### [ACTION ITEM]
Once the pictures are set aside, transcribe each line of the listing exactly.

### [RECORDS SUPPLIED]
^^^^

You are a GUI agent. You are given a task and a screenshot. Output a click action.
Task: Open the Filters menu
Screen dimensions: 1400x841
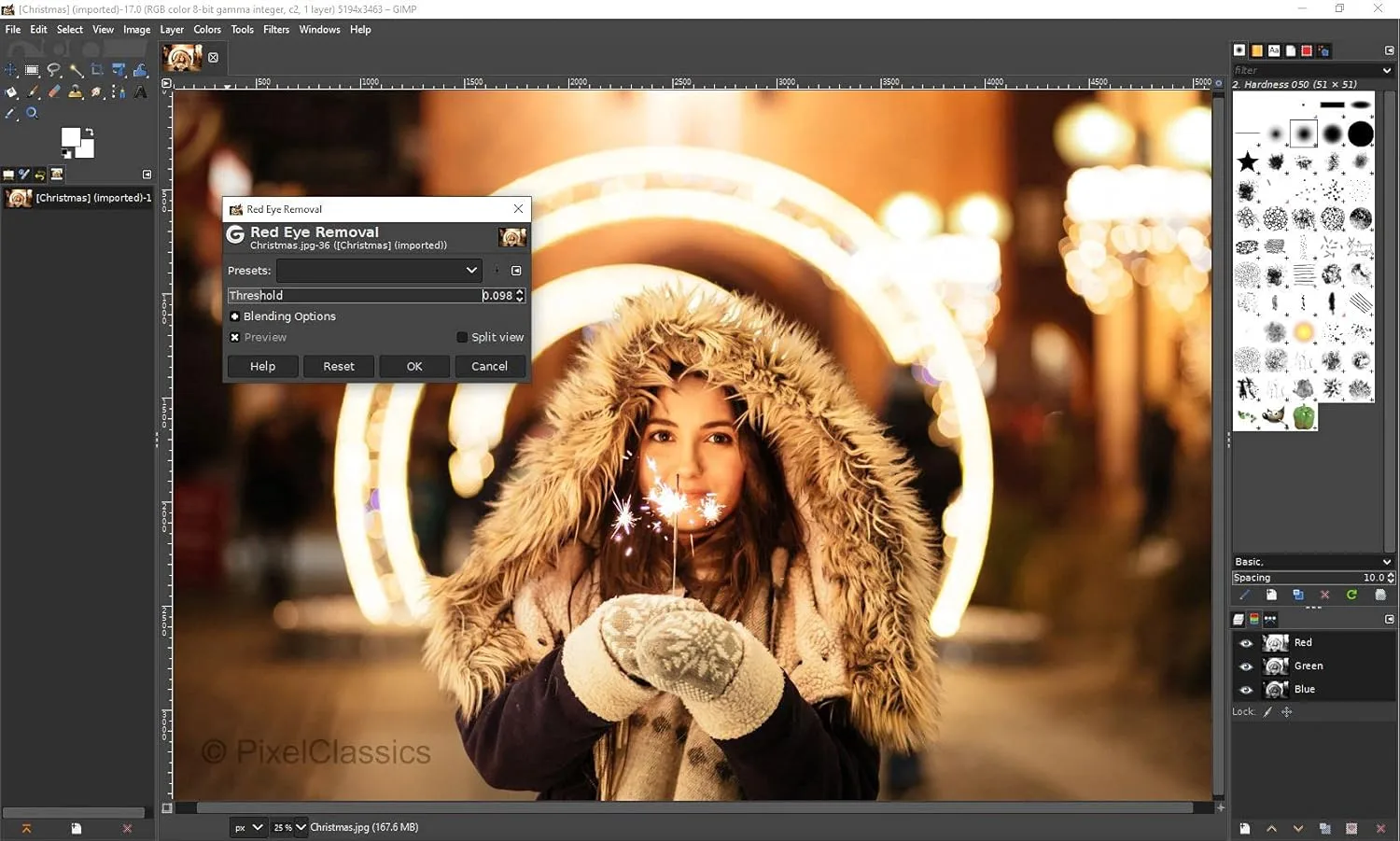pyautogui.click(x=276, y=29)
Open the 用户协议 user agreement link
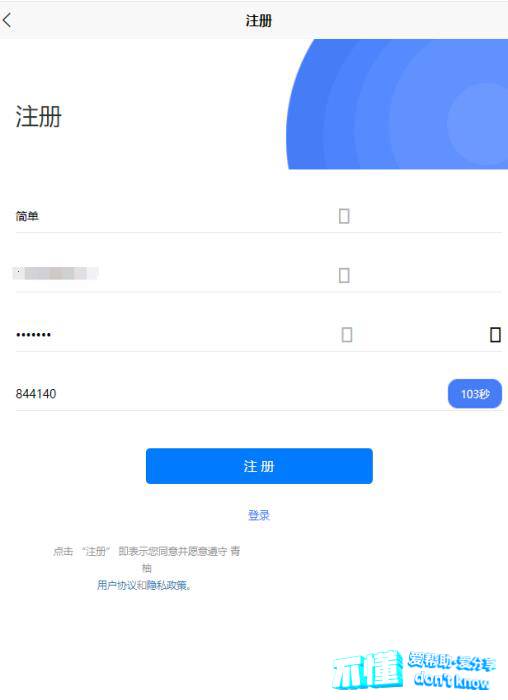This screenshot has width=508, height=700. coord(117,585)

^^^^

### [SOLUTION FOR THIS EXERCISE]
You are a GUI agent. You are given a task and a screenshot. Output a click action.
Task: Open the Filters menu
Screen dimensions: 1400x841
pyautogui.click(x=276, y=29)
Open the 用户协议 user agreement link
This screenshot has width=508, height=700. coord(117,585)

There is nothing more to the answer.